# checkproc waar is ie?!

## hvwees

Hoi,

Ik heb sinds 1 week mijn firewall vervangen voor een andere machine... Wederom uigerust met gentoo...

Maar nu mis ik checkproc en ik kan niet vinden in welk package dit behoort te zitten...

Ik heb al eix en google gebruikt,  maar dat levert niets op.... Ik dacht dat het in psmic zat, maar die is al geinstalleerd...

Iemand?

----------

## hvwees

 :Embarassed: 

Gevonden...  :Smile: 

In killproc..... 

Zal je net zien he.... schrijf je een bericht vindt je het opeens...

----------

## belrpr

enige gids dat je kan voorstellen voor het maken van een firewall doormiddel van gentoo?

----------

## hvwees

 *belrpr wrote:*   

> enige gids dat je kan voorstellen voor het maken van een firewall doormiddel van gentoo?

 

Er staat een ? aan het einde van deze zin... Dus het is een vraag...

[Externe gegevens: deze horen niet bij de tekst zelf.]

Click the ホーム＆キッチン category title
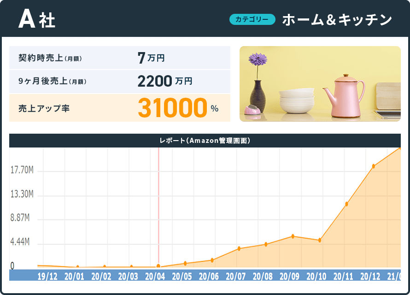click(337, 20)
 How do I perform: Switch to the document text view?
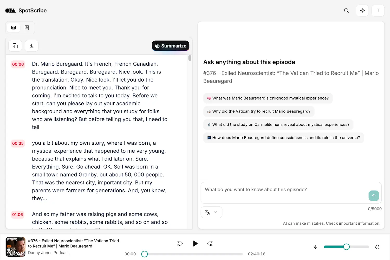tap(27, 28)
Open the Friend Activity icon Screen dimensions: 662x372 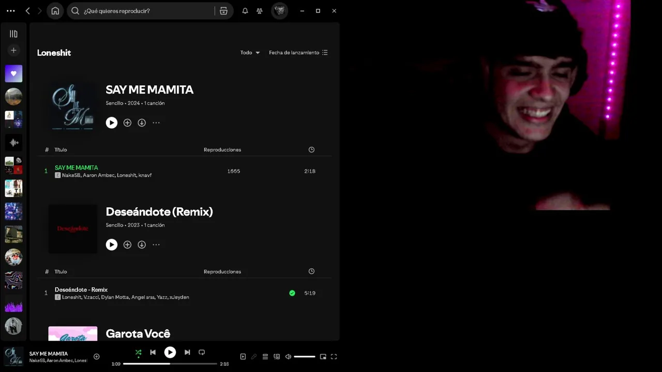[x=260, y=11]
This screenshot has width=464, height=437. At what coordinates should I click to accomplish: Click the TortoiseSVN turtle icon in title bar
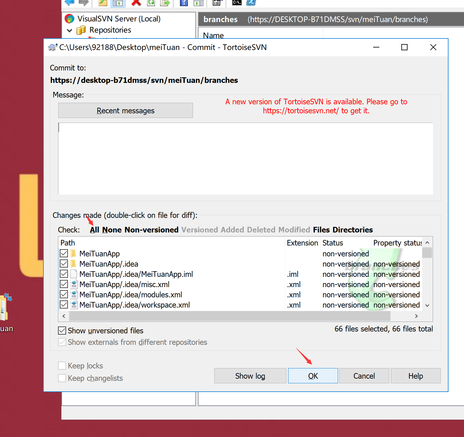click(52, 47)
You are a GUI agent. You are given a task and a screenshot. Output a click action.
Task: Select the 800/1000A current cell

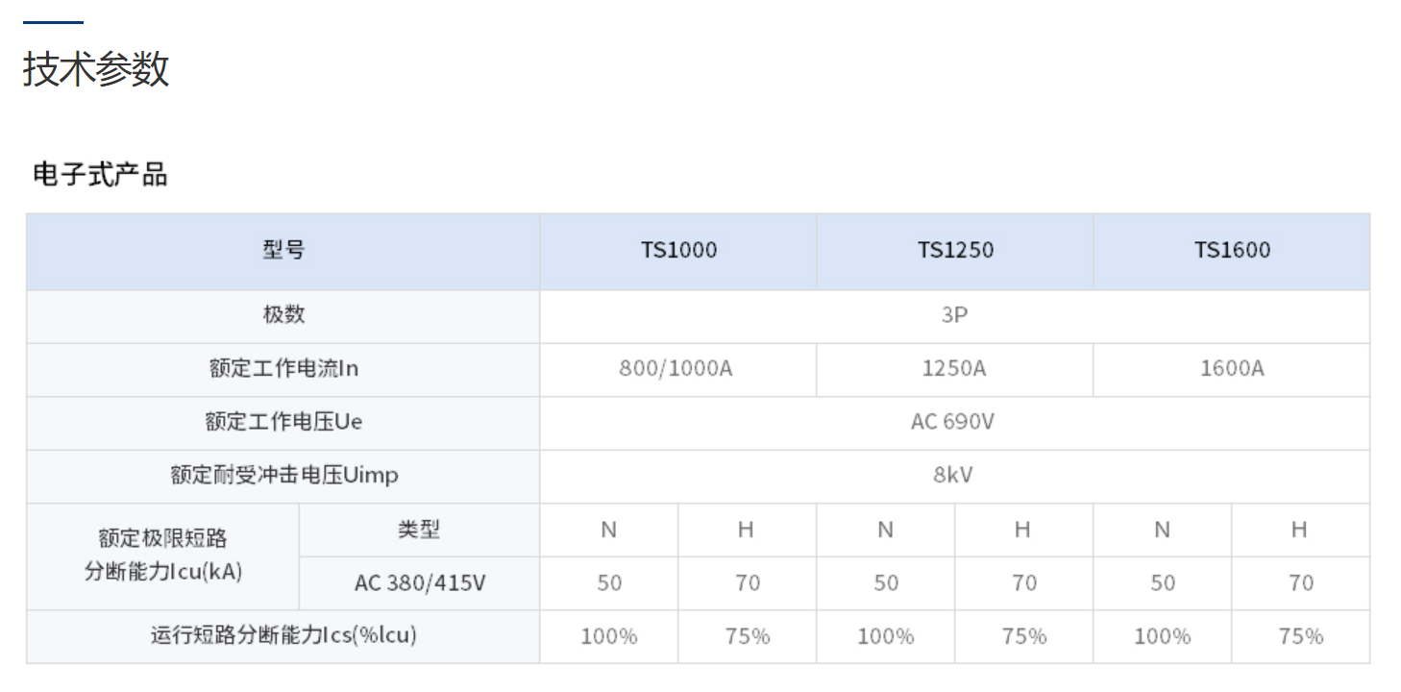[x=676, y=369]
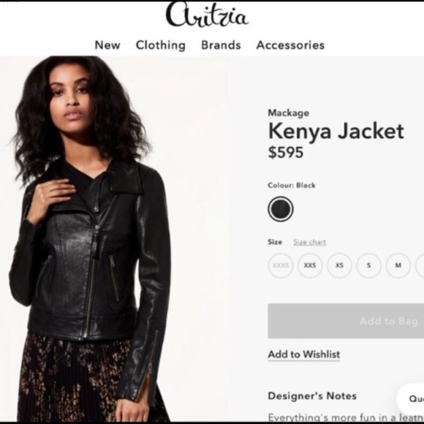Select the partially visible size after M

[x=420, y=265]
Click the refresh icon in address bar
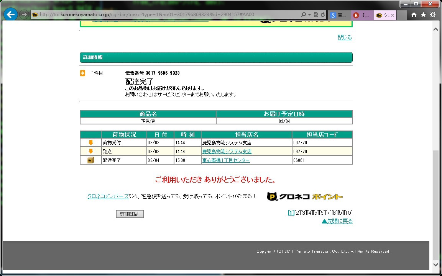 click(323, 15)
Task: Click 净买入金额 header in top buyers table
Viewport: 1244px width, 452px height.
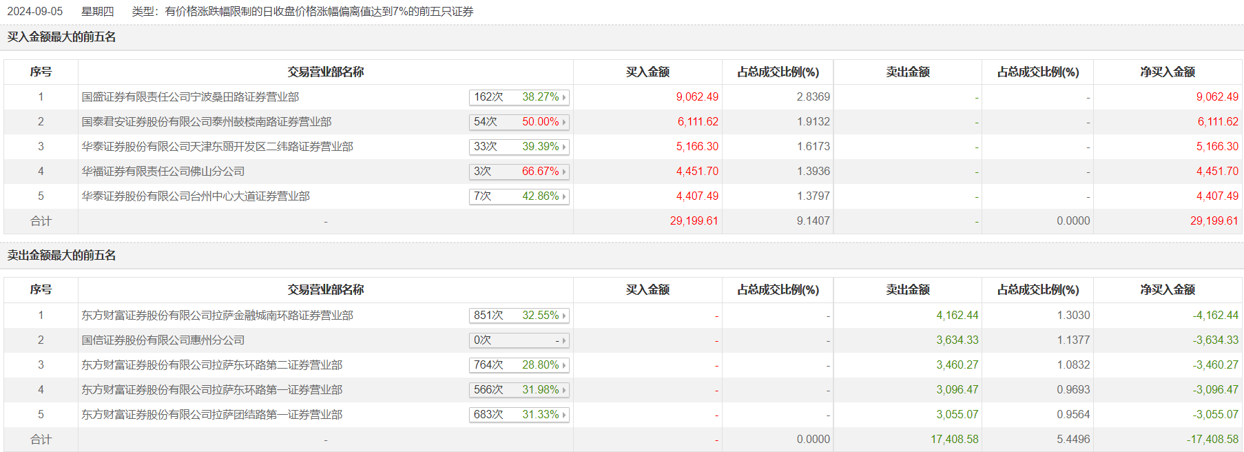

Maar ik snap je vraag eerlijk gezegd niet..

Kan je hem misschien herformuleren?

----------

## koenderoo

Volgens mij probeert hij in gebrekkig Nederlands te vragen naar een howto voor het opzetten van een firewall onder Gentoo.

Volgens mij is dit wel een hele goede (wel in het engels):

howto

----------

## hvwees

 *koenderoo wrote:*   

> Volgens mij probeert hij in gebrekkig Nederlands te vragen naar een howto voor het opzetten van een firewall onder Gentoo.
> 
> Volgens mij is dit wel een hele goede (wel in het engels):
> 
> howto

 

Als ik op die link klik kom ik op een pagina waar dit staat:

 *Quote:*   

> There is currently no text in this page, you can search for this page title in other pages or edit this page.

 

Maar als zijn vraag dat werkelijk is, het opzetten van een FW met Gentoo....

Ik heb SuSEfirewall aangepast om te werken op Gentoo en daar wat modificatie's in gemaakt zodat hij doet wat ik wil...

Volgend projectje is gentoo firewall maken zodat ie op soekris HW draait..

----------

## koenderoo

Mijn linkje had een / teveel, excuus.

dit is de goede link: http://gentoo-wiki.com/HOWTO_setup_a_home-server

----------

## andrewf

ik heb shorewall gebruikt, gewoon shorewall emergen en 1 van hun tutorials volgen op http://www.shorewall.net/shorewall_quickstart_guide.htm (ik heb de 2-interface tutorial gebruikt)

Kvind shorewall wel in orde.

Alleen moet ik nu 'upgraden' van 2.x naar 3.x serie, heeft iemand dit al achter de rug? ik zie er een beetje tegenop..

----------